=== Begin Enclosure ===

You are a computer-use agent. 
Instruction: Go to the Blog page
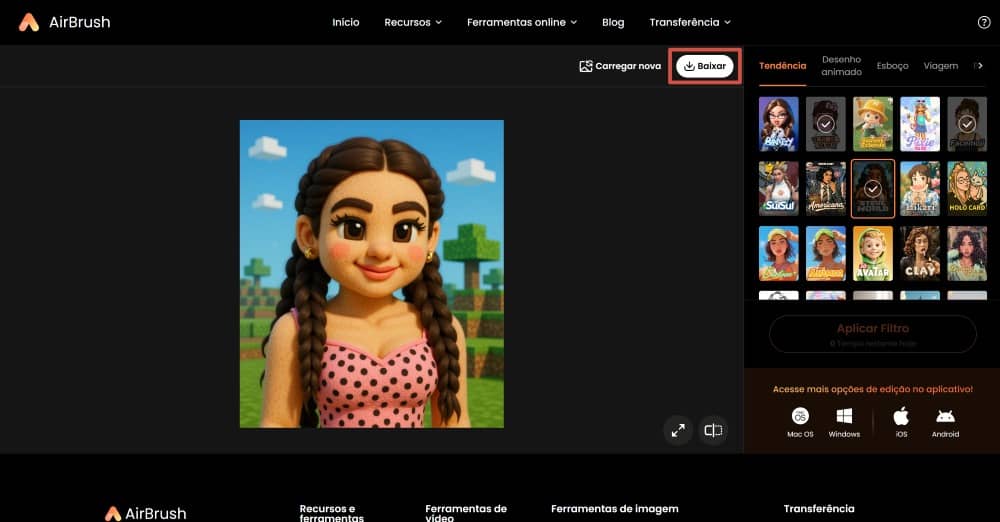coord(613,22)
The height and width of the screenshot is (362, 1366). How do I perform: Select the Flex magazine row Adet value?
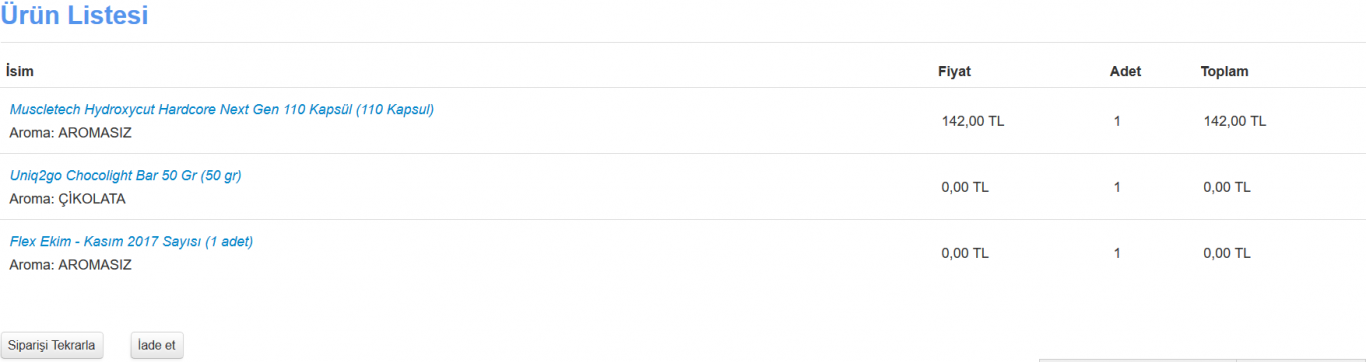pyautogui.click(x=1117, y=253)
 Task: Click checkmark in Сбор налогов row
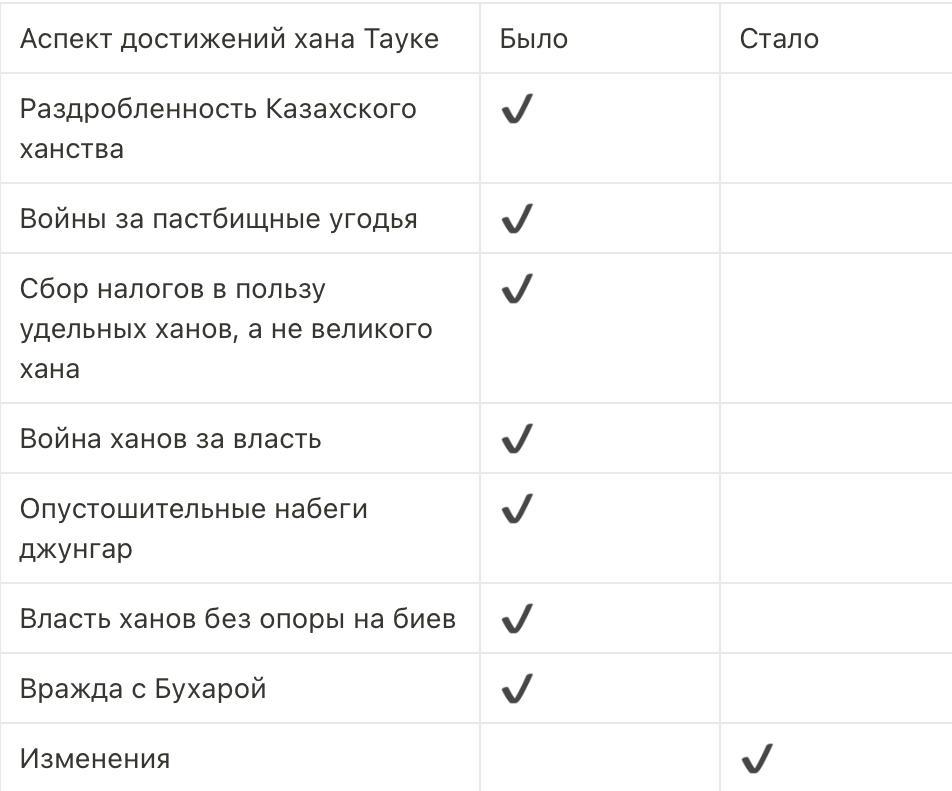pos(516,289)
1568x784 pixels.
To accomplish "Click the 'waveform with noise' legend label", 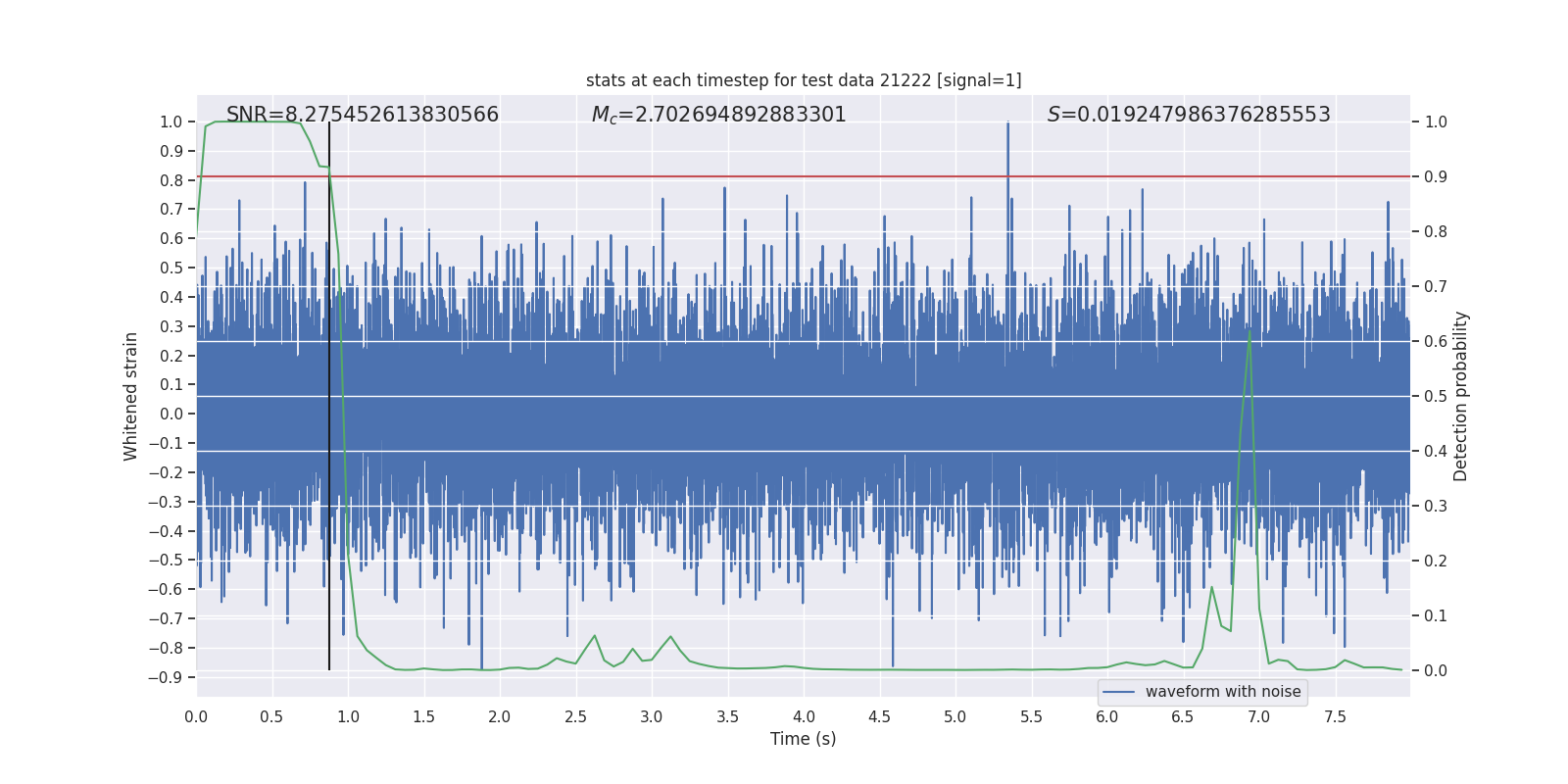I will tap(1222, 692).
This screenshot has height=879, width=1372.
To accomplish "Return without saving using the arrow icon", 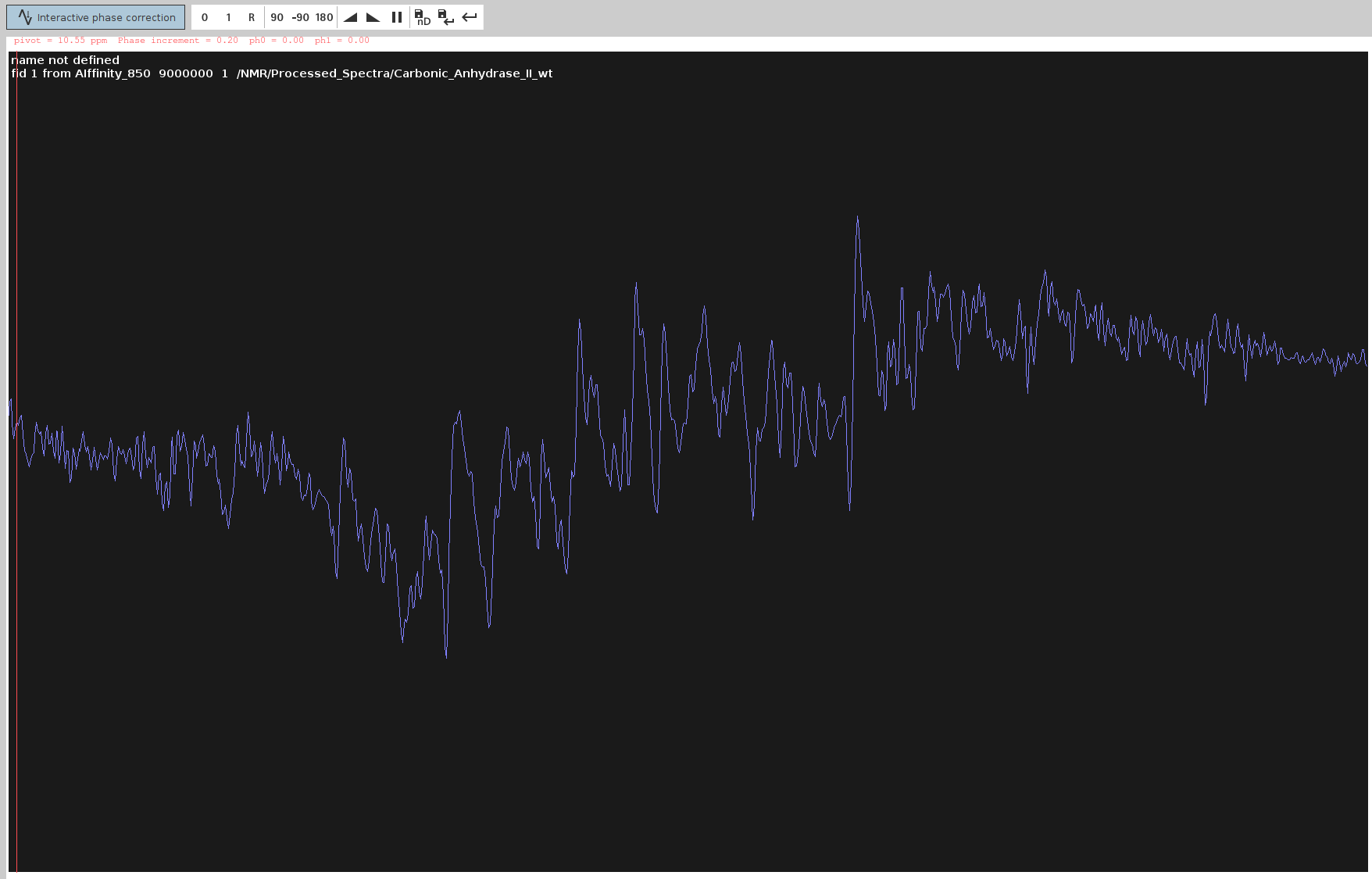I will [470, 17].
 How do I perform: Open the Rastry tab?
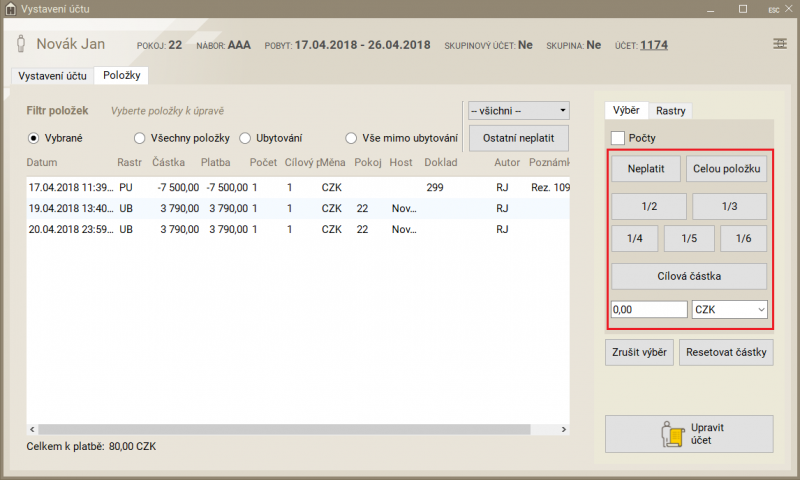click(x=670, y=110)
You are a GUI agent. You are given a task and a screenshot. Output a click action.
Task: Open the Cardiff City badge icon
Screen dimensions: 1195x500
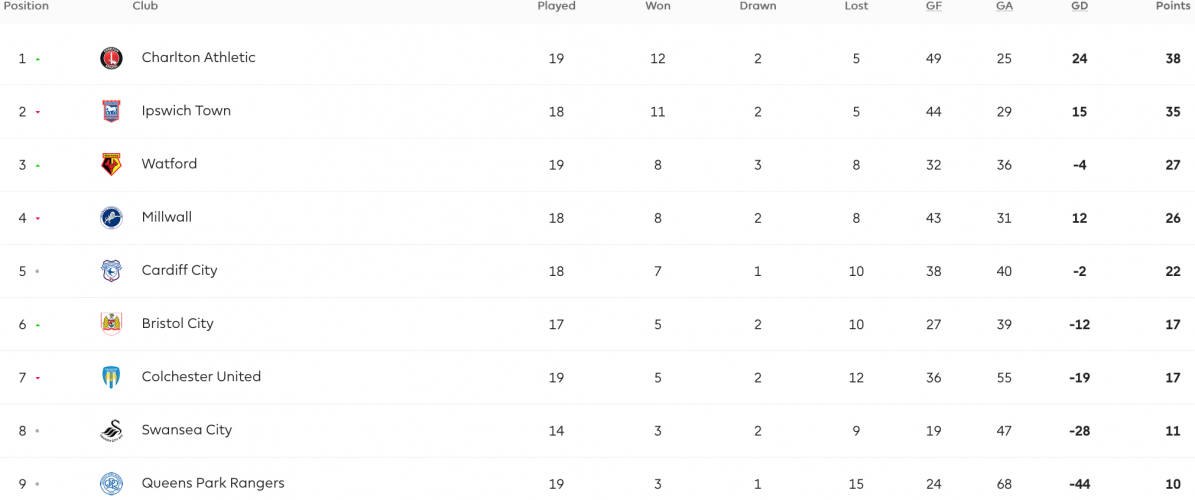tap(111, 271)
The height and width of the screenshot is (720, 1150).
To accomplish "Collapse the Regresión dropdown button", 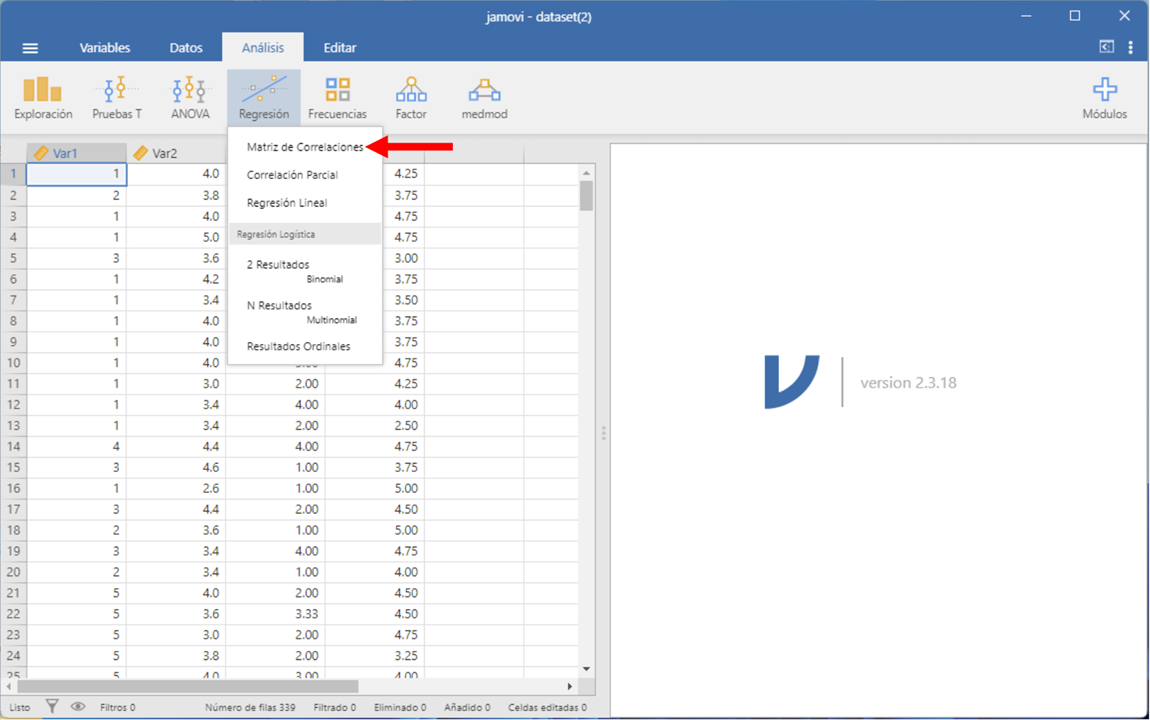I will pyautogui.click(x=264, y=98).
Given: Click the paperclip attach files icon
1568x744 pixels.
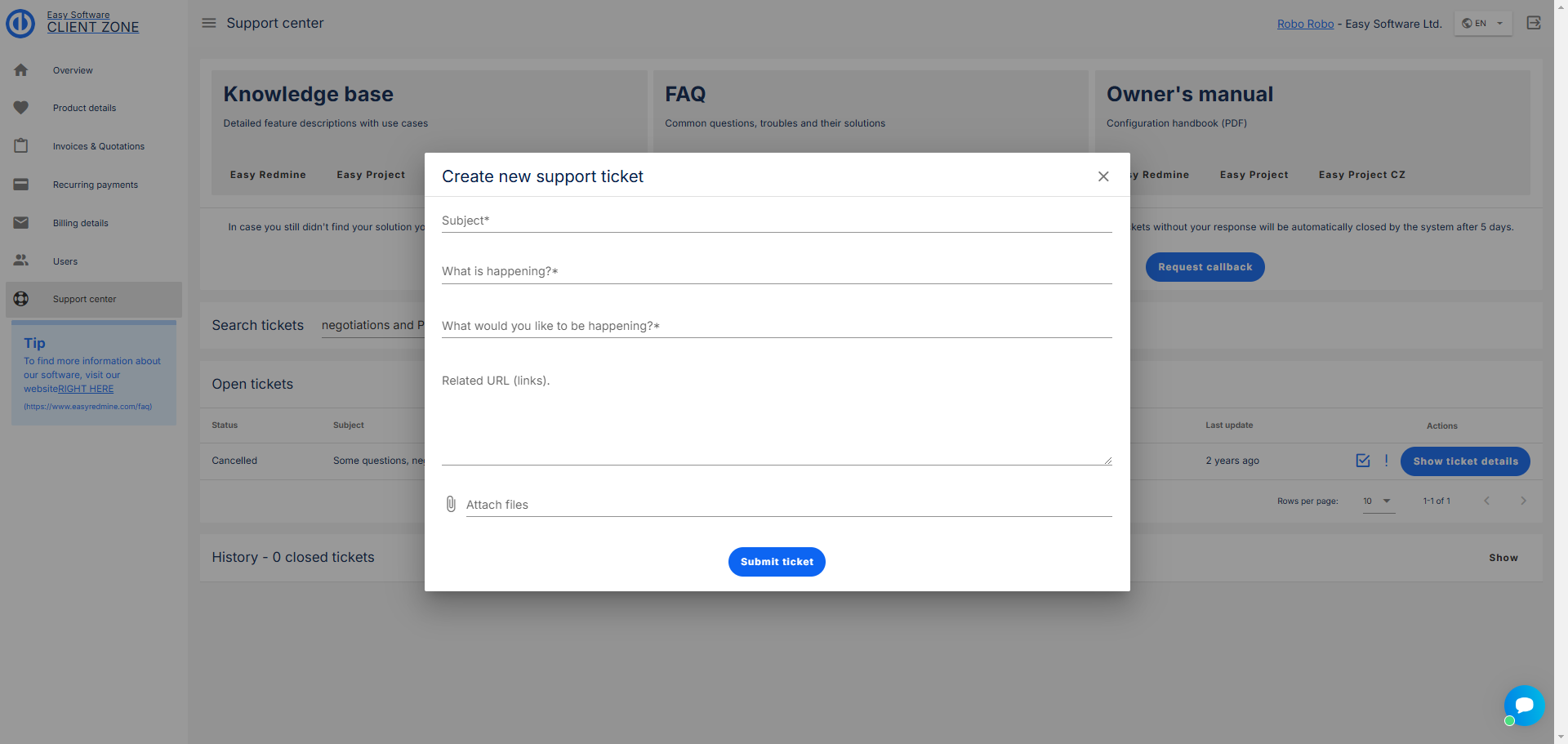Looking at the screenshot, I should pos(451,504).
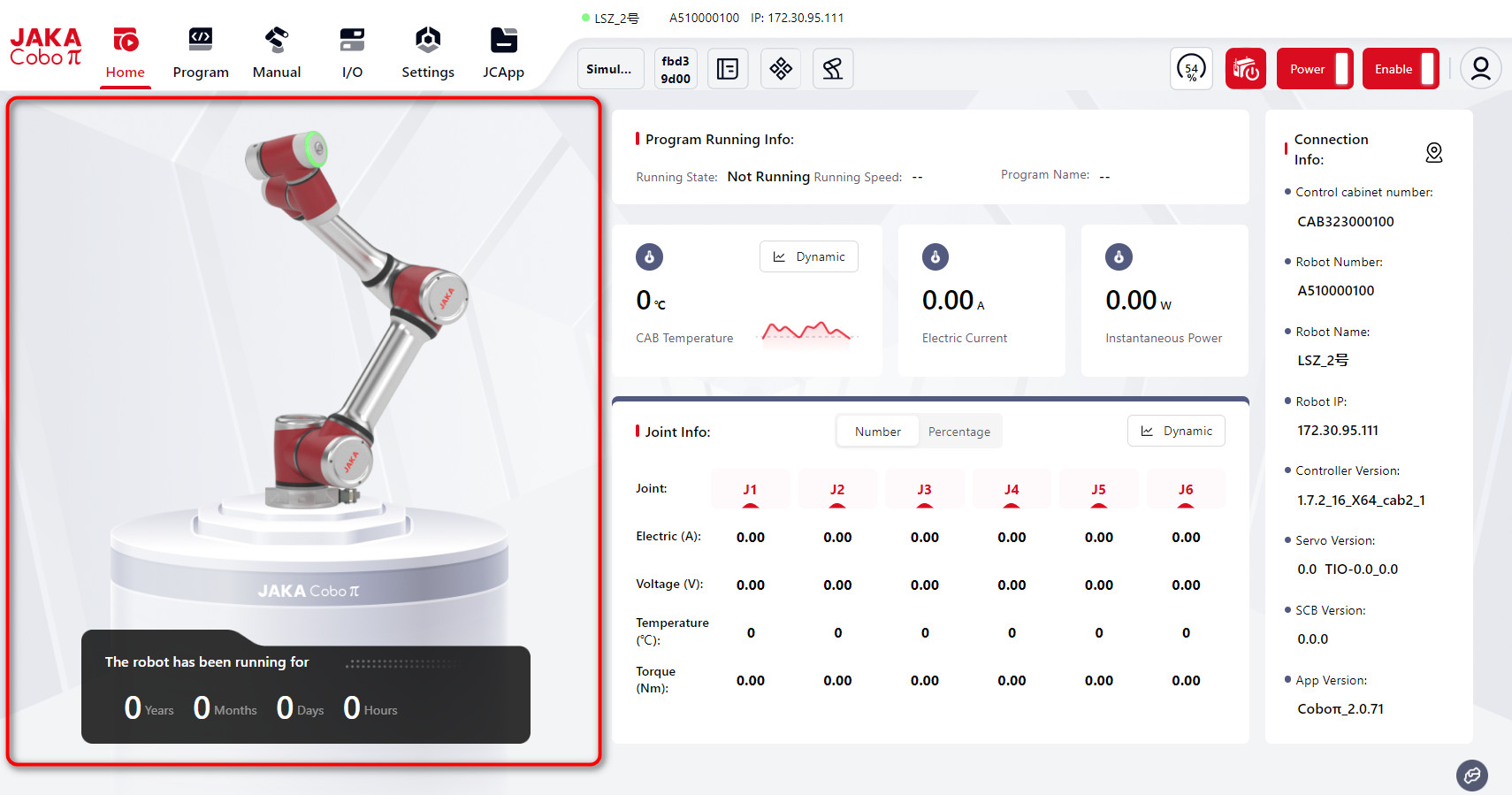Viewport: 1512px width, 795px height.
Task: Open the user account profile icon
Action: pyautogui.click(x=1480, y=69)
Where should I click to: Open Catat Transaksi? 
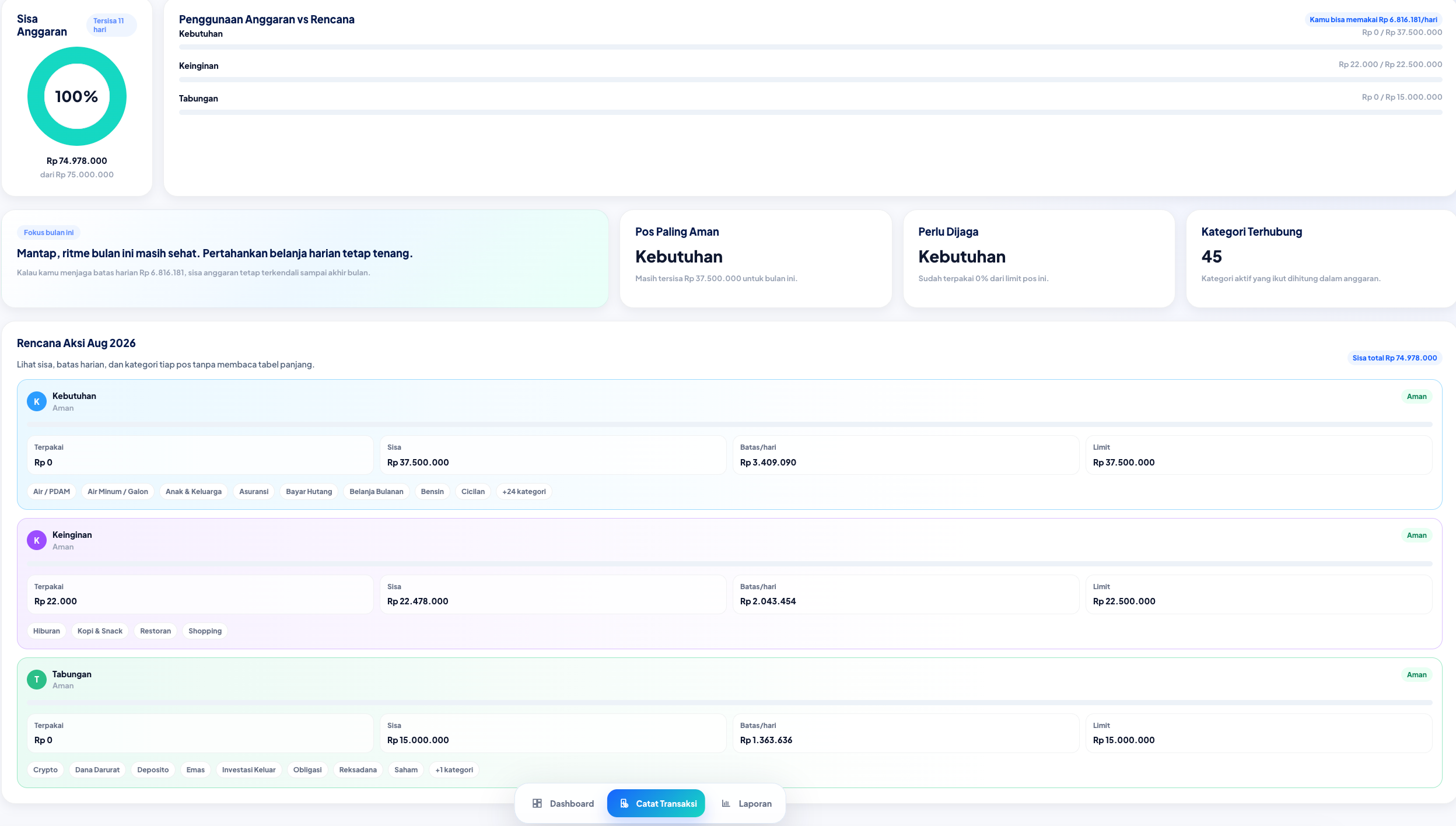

=== End Enclosure ===

Copy every line of the data that holds the string "agent".

You are a computer-use agent. 
You are a GUI agent. You are given a task and a screenshot. Output a click action.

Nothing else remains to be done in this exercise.